Did you ever notice that, in order to fulfill their dreams of governing their fellow Americans from Washington D.C., political candidates do their best to convince the masses that actually having done exactly that is a terrible trait to have as a candidate and that they would never descend to such a level themselves? Not until they are elected, of course. And once elected and having gone through the fire of experience, they tout their incumbent status, along with the assertion that nothing can substitute for on the job experience! Love them politicians, don't you?

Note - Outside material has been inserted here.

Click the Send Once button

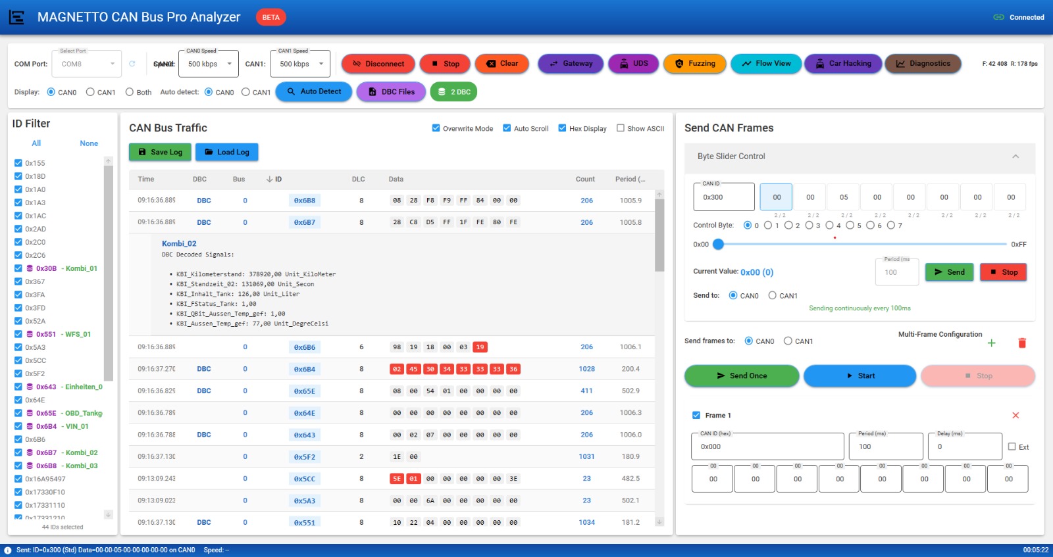click(x=741, y=376)
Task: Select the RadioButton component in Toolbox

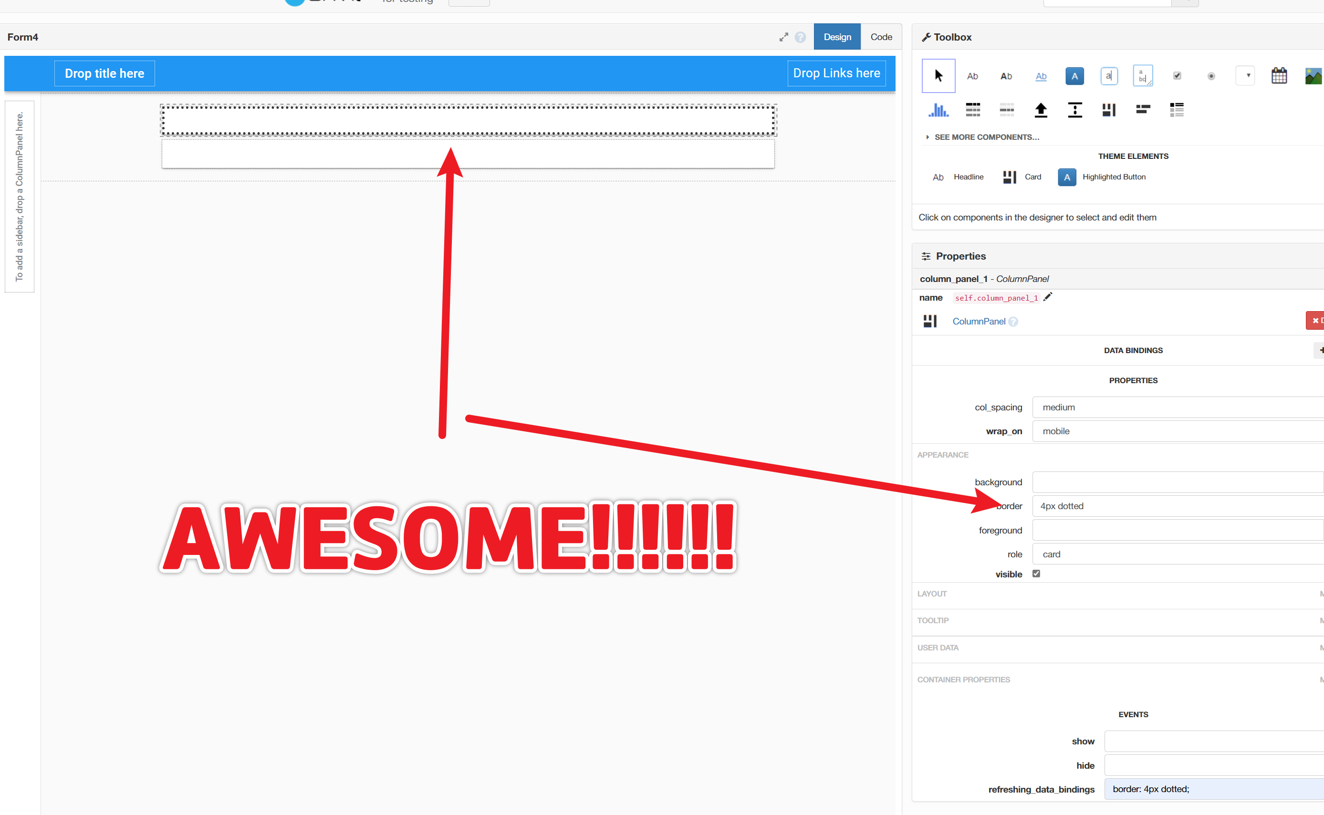Action: [x=1211, y=76]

Well, truth be told, I am one of those in favor of candidates who haven't been there, haven't done that. The trick is to find a viable one that really and truly hasn't. Democrat Obama is running as such an entity, even though he is a United States Senator in Washington D.C. However, if one pays attention to some of the outlandish things he says and promises to do, it quickly becomes apparent that he really does intend to go about the business of governing in an unorthodox manner. Is that a good thing, or a bad thing? It's a little of both. When reading his assertions and ideas, the first thought that often comes to my mind is "that won't work, because...," after which I proceed to wonder why he doesn't realize that. But in fact, he MUST realize it, and he is still attempting to change the ways of the world in spite of that realization and in spite of the likelihood of failure.

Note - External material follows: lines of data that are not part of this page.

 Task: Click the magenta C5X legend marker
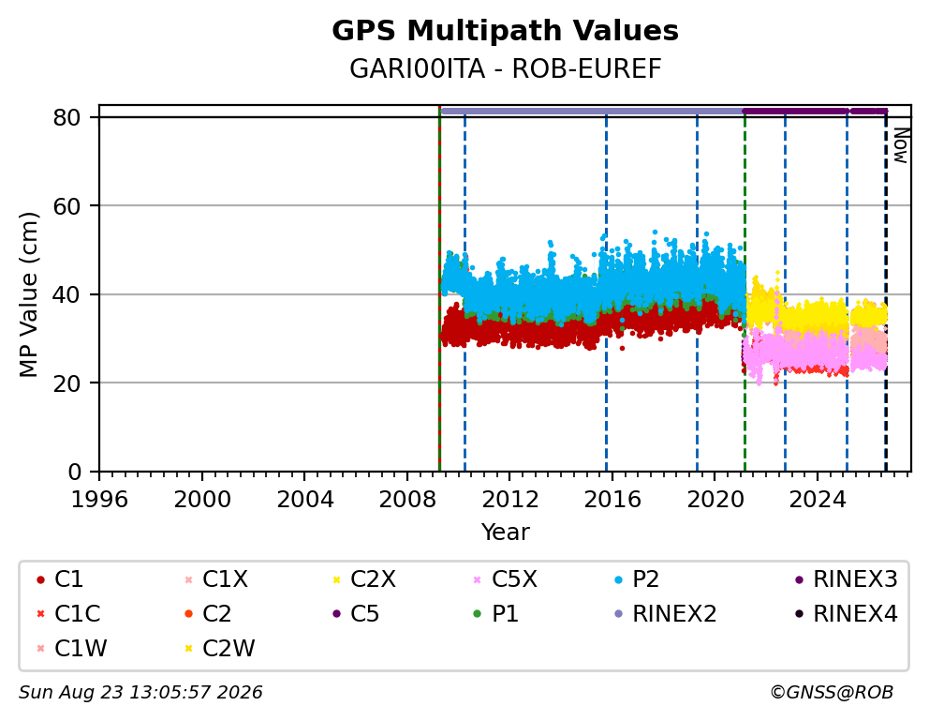pos(477,579)
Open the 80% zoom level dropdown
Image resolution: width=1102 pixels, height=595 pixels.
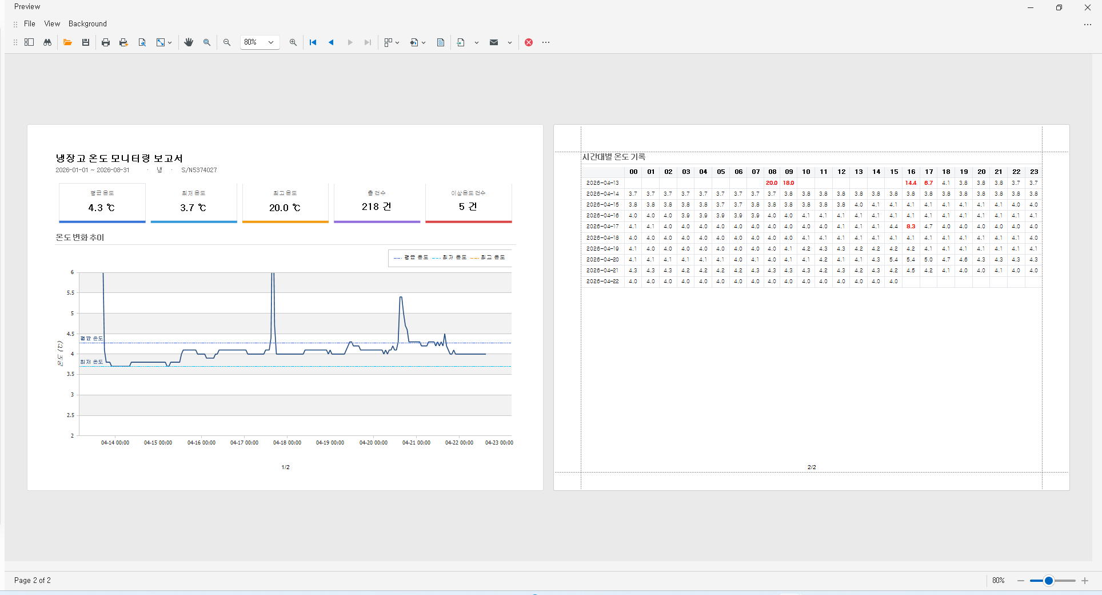(260, 42)
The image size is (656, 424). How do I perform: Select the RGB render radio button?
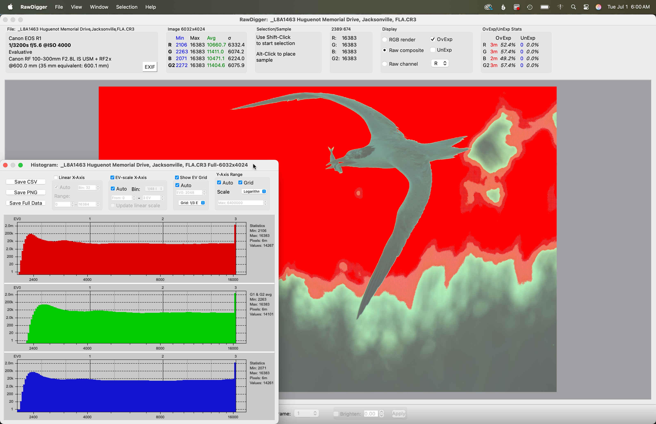(x=385, y=40)

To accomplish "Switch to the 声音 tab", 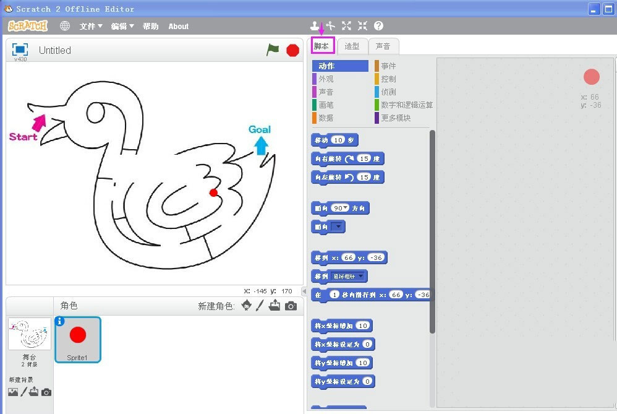I will [384, 46].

That is what is commonly referred to as "revolutionary thinking," and it is exactly what people who present themselves as "Washington outsiders" should engage in. When more "practical" or "experienced" players attack the idea or the stance, fine; that is exactly what experienced people should and will do. And it's exactly why those people will never drive any change to the status quo. They know that it would likely be a wasted effort to attempt something other than what has always been done. They know that the senior members won't support it, because the party leadership won't support it, because the lobbyists and money and other influences that truly direct the government won't support it. Now these ideas may be naive, they may be unrealistic or idealistic - they may even be dangerous. But that is what the entire apparatus of the 3-branched United States government is in place for, to cull the harmful and implement the useful, provided that individual rights and liberties are not harmed in the process.

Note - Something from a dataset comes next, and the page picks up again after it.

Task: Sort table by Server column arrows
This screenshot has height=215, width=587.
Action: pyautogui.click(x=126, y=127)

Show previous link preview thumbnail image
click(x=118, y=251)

I cannot comment on whether or not I would support Obama, because I don't know yet. I don't know if he'll pull out a crazy platform that I can't get behind, and I don't know if a Republican will trumpet something I care about more deeply. I believe the War will define the President and not the other way around, so it's not much of a factor for me either way - it will end when it ends, no matter who threatens to end it immediately or prolong it indefinitely. I do know that I've always voted for Republicans, but that I've also had fires lit by outsiders of all parties, from Bill Clinton of Arkansas to Ross Perot of EDS to George Bush II with his MBA and business ownership experience instead of a law degree and lawmaking/special interest-beholden background. Bill and George quickly succumbed to the machinery, and perhaps Obama or anyone else would, too. I know I'll never lose hope though, and the more Obamas or Perots to choose from, the better.